Annual event in Missouri

PrideFest St. Louis is an annual LGBTQ pride event in St. Louis, Missouri. The event is organized by Pride St. Louis, an LGBTQ non-profit organization in the Greater St. Louis area. Between 350,000 and 500,000 people attend the two day festival and grand parade.

== Overview ==
PrideFest St. Louis began in 1980 as the St. Louis Gay and Lesbian Pride Celebration. The theme began as "Celebration of Lesbian and Gay Pride" in 1980 and 1981, and changes yearly. The event is held annually during the last full weekend of June

The 2017 event took place on June 23, with Cleve Jones as the parade's Grand Marshal.

The 2018 event took place on June 23 once again in Downtown Saint Louis, at Soldiers Memorial. The theme was "Remember. Rise. Respect." Angelica Ross was Grand Marshal.

At the 2019 event, the transgender and rainbow flags were raised at St. Louis City Hall. The parade's Grand Marshal, Metro Trans Umbrella Group, resigned following the reversal of the decision to ask police to not wear uniforms in the parade.

Due to the COVID-19 pandemic in the United States, 2020 celebrations were conducted virtually. Organizers originally planned for a live, in-person PrideFest in 2021, but it was again postponed due to COVID-19.

The theme of the 2022 event was "Together Again" in commemoration of the return to in person festivities.

The theme of the 2024 event was "Unleash Your Pride." The parade was sponsored by Boeing, sparking protests among the local LGBTQ community due to the company's production of weapons for the Israeli invasion of the Gaza Strip. One protest delayed the parade by an hour, after festival organizers asked St. Louis Metropolitan Police Department to arrest 19 people blocking the route.

== History ==

What became known as the St.

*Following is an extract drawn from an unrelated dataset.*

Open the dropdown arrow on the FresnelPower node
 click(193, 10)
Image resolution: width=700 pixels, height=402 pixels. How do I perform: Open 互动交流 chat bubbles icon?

Louis Lesbian & Gay Pride Celebration Committee began in 1979, but the first St. Louis Gay and Lesbian Pride Celebration did not occur until 1980. This event was sponsored by the Magnolia Committee – named for the street where the majority of the members lived and had their meetings. Their combined effort with a second organization resulted in a week's worth of activities held in April 1980. At the end of the week, hundreds gathered for "The Lesbians and Gays Walk for Charity", which went down Lindell Boulevard in the Central West End to Washington University's quadrangle. These two combined groups then became the St. Louis Lesbian & Gay Pride Celebration Committee.

At the same time, writer Jim Thomas invited representatives from organizations around town to a meeting to begin discussions for an annual celebration. It was to be held in June as a tribute to the Stonewall Riots which occurred the last weekend of June in 1969. Each participating organization, still able to keep their identity in individual events, would form a larger group – creating a greater whole. At the time, the celebration consisted of a picnic in the beginning of the week and a march at the end.

Thus began a tradition which is still strong today in St. Louis. June is now known as Gay and Lesbian Pride Month, and since the first PrideFest in 1981, the event has grown in size, attendance, and scope.

== Festival ==
In the 1980s and 1990s, Pride was held in the Central West End and Forest Park. By the late 1990s, festivities were moved to Tower Grove Park. In 2013, PrideFest and the annual parade moved to downtown St. Louis. It has since been held at Soldiers Memorial, with the support of local officials, LGBTQ organizations, and the City of Saint Louis.

Attendance
| Year | Estimated attendance |
|---|---|
| 2011 | 85,000 |
| 2012 | 100,000+ |
| 2014 | 150,000 |
| 2015 | 200,000+ |
| 2017 | 300,000 |
| 2020 | virtual |

== Parade ==
The Pride Parade has served as a method for legislators and candidates to illustrate their support of the LGBTQ community.

When on South Grand, the parade started from South Grand Boulevard and Utah Street, passing Arsenal Street to Tower Grove Park. The parade route is now along Market Street in Downtown St. Louis.